***** Haber

Fatih Altaylı'yı utandıran görüntü!
Abone olKanal D'nin tepe ismi Fatih Altaylı, eline geçen görüntüyü "Gazeteciliğin utanç belgesi"ni okurlarıyla paylaştı. Altaylı bu görüntüyü yayımlamak yerine bakın ne yaptı..
Çukurova Grubu ile Doğan Grubu arasındaki yeni medya kavgasının
ayrıntılarını dün size iletmiştik. Serdar Turgut'un sert
açıklamaları ve Akşam'ın manşeti sonrasında Doğan Grubu'nun nasıl
bir tavır takınacağı merak ediliyordu.
Merakımızı yine Fatih Altaylı yendi. Hürriyet kaç gündür bu kavgayı
kucağında bulsa da, üzerine almıyor. Fatih Altaylı ise aslanlar
gibi, Kanal D'de yaptığı haberin arkasında duruyor.
Altaylı, bugün eline geçen bir görüntüden söz ediyor. Altaylı'ya
göre görüntü, "Gazetecilik mesleğinin utanç belgesi."
Altaylı'nın yazısının sonuna doğru ilerlediğinizde, aklınızdan
geçenin olmadığını, yani Altaylı'nın bu görüntüleri yayımlamadığını
göreceksiniz. Peki ne yaptı Altaylı? İşte yanıtı:
-DÜN benim açımdan gazeteciliğin ‘kara günüydü’.
Çünkü ‘çok şey’ gördüğümü düşündüğüm basında ‘daha hiçbir şey
görmediğimi’ öğrendim.
Alçalmanın, çamur atma uğruna dümen çevirmenin
sınırı olmadığını anladım.
Bizim Çukurova Grubu’na bağlı Baytur Trading SA’nın petrol
kaçakçılığına karıştığına dair Meclis Komisyonu için hazırlanan
raporu yayınlamamızdan sonra Akşam Gazetesi bizi yalanlayan
haberler yapmaya başladı.
Ve birinci sayfasına Urfa’daki bir Petrol Ofisi Bayii’nin
fotoğrafını koydu.
Bu fotoğrafta pırıl pırıl bir Petrol Ofisi istasyonunun girişinde
kartona yazılmış, ‘Ucuz mazot bulunur’ yazısı görülüyordu.

**********

▸ Yazılı talep A
Habere göre Akşam Gazetesi birinci sayfasına hangi şehirdeki bir Petrol Ofisi bayisinin fotoğrafını koydu?

***** Çıkarılan bilgiler

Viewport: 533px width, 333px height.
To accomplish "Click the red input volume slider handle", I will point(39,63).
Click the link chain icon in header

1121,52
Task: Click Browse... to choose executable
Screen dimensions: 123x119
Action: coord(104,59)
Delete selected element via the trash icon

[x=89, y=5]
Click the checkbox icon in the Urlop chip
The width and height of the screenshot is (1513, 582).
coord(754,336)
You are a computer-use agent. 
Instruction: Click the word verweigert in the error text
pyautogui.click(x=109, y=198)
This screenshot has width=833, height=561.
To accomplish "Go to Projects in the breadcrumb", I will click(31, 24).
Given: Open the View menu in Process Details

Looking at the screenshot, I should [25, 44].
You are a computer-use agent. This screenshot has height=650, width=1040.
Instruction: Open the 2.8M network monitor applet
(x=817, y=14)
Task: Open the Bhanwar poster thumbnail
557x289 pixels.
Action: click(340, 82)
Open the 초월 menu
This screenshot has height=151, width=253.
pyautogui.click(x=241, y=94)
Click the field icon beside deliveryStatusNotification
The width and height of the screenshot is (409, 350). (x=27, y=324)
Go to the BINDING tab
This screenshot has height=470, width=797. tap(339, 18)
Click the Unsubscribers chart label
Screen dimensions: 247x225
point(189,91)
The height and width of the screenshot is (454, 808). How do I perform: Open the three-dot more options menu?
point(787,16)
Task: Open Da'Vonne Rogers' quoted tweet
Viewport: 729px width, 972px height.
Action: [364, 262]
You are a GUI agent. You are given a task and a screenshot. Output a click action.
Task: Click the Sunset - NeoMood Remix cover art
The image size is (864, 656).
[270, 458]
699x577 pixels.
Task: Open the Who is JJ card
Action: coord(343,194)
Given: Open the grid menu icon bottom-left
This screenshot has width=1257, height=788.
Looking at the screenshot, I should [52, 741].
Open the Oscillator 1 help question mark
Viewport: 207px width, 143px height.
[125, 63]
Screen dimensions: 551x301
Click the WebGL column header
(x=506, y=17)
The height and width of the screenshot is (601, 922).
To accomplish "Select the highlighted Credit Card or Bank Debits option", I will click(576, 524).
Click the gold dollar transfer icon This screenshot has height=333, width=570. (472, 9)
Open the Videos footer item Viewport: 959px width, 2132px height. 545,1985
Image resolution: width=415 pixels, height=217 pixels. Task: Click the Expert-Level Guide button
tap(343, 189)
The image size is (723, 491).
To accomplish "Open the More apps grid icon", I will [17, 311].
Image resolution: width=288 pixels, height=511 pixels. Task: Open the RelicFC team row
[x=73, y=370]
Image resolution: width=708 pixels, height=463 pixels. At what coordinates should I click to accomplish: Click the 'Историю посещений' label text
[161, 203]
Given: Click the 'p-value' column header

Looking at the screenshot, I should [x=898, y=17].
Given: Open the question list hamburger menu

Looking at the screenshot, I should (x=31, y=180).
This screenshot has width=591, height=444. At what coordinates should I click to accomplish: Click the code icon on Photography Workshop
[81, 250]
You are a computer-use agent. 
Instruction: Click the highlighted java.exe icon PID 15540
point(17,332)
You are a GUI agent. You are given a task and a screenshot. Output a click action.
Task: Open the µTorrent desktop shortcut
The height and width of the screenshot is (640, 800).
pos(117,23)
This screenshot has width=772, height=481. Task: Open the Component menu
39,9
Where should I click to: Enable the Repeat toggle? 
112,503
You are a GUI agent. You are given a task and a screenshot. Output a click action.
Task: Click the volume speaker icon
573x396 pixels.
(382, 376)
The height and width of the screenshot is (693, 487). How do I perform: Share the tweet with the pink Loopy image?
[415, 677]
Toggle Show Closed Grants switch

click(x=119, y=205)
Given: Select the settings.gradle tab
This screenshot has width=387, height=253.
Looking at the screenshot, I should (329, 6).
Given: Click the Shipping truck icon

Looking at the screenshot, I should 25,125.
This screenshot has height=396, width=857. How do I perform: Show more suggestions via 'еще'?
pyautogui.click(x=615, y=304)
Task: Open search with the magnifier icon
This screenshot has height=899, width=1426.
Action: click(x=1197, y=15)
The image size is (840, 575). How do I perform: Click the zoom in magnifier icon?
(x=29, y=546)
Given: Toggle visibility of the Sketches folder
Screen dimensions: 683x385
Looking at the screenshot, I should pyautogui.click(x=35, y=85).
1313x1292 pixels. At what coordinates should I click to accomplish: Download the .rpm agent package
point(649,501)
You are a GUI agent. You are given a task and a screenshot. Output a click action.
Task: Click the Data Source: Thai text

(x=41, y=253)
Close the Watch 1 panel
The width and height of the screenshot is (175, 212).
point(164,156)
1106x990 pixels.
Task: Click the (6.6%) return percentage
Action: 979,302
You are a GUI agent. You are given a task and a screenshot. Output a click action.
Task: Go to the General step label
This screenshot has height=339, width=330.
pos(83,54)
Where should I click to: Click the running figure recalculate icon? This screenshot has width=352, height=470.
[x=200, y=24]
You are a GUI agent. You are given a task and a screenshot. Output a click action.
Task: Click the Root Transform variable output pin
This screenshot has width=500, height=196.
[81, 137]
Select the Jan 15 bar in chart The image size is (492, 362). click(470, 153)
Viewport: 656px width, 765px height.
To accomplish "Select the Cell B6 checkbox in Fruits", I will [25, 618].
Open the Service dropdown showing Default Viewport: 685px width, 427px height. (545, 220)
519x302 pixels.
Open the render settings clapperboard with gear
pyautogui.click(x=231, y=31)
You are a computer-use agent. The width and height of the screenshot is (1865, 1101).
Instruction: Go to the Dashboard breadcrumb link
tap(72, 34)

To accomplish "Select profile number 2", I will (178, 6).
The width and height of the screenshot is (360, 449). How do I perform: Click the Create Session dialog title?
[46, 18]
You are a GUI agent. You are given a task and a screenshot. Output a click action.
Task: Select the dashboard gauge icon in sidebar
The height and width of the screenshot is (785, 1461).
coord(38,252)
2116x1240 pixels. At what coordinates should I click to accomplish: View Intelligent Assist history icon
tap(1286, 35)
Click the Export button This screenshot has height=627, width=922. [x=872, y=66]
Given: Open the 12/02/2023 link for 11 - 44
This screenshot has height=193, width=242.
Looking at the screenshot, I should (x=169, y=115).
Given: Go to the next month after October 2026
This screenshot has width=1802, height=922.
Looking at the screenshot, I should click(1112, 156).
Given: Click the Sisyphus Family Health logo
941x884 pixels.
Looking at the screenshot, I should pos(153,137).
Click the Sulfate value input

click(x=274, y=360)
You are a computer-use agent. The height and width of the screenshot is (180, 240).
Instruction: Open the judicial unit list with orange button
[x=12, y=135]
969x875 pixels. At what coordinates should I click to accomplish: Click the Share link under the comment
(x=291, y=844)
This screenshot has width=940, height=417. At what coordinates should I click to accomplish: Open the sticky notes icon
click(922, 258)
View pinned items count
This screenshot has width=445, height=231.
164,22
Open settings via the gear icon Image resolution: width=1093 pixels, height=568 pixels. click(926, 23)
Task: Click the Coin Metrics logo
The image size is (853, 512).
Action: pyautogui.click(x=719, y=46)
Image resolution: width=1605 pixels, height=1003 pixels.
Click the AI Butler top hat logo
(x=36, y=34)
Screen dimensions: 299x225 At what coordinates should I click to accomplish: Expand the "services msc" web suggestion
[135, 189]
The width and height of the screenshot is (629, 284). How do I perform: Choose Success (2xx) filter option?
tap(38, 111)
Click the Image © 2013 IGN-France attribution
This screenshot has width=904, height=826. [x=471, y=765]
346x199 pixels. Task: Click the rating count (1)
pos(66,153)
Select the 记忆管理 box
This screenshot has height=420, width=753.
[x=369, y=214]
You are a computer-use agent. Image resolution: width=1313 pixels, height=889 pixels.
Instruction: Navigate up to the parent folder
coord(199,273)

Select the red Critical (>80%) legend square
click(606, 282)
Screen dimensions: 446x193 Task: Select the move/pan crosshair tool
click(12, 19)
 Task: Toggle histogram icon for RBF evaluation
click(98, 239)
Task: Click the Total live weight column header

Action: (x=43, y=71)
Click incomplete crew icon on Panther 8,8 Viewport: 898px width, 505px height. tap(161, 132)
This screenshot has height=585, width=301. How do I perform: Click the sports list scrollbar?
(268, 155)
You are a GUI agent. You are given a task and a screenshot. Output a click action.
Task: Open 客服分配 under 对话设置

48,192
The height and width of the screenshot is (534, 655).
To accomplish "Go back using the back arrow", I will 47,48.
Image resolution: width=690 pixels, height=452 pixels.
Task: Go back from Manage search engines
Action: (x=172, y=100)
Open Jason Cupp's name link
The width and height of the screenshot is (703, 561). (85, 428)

**********

▸ Yazılı talep B
Listede "Screen dimensions: 551x301" içeren satırdan başlayıp "Looking at the screenshot, I should 25,125." içeren satırla biten satırları, iki uçtaki satırlar dahil, hiç değiştirmeden yazdırın.

▸ Beklenen yanıt A
Urfa'daki bir Petrol Ofisi bayisinin fotoğrafını koydu.

▸ Beklenen yanıt B
Screen dimensions: 551x301
Click the WebGL column header
(x=506, y=17)
The height and width of the screenshot is (601, 922).
To accomplish "Select the highlighted Credit Card or Bank Debits option", I will click(576, 524).
Click the gold dollar transfer icon This screenshot has height=333, width=570. (472, 9)
Open the Videos footer item Viewport: 959px width, 2132px height. 545,1985
Image resolution: width=415 pixels, height=217 pixels. Task: Click the Expert-Level Guide button
tap(343, 189)
The image size is (723, 491).
To accomplish "Open the More apps grid icon", I will [17, 311].
Image resolution: width=288 pixels, height=511 pixels. Task: Open the RelicFC team row
[x=73, y=370]
Image resolution: width=708 pixels, height=463 pixels. At what coordinates should I click to accomplish: Click the 'Историю посещений' label text
[161, 203]
Given: Click the 'p-value' column header

Looking at the screenshot, I should [x=898, y=17].
Given: Open the question list hamburger menu

Looking at the screenshot, I should (x=31, y=180).
This screenshot has width=591, height=444. At what coordinates should I click to accomplish: Click the code icon on Photography Workshop
[81, 250]
You are a computer-use agent. 
Instruction: Click the highlighted java.exe icon PID 15540
point(17,332)
You are a GUI agent. You are given a task and a screenshot. Output a click action.
Task: Open the µTorrent desktop shortcut
The height and width of the screenshot is (640, 800).
pos(117,23)
This screenshot has width=772, height=481. Task: Open the Component menu
39,9
Where should I click to: Enable the Repeat toggle? 
112,503
You are a GUI agent. You are given a task and a screenshot. Output a click action.
Task: Click the volume speaker icon
573x396 pixels.
(382, 376)
The height and width of the screenshot is (693, 487). How do I perform: Share the tweet with the pink Loopy image?
[415, 677]
Toggle Show Closed Grants switch

click(x=119, y=205)
Given: Select the settings.gradle tab
This screenshot has width=387, height=253.
Looking at the screenshot, I should (329, 6).
Given: Click the Shipping truck icon

Looking at the screenshot, I should 25,125.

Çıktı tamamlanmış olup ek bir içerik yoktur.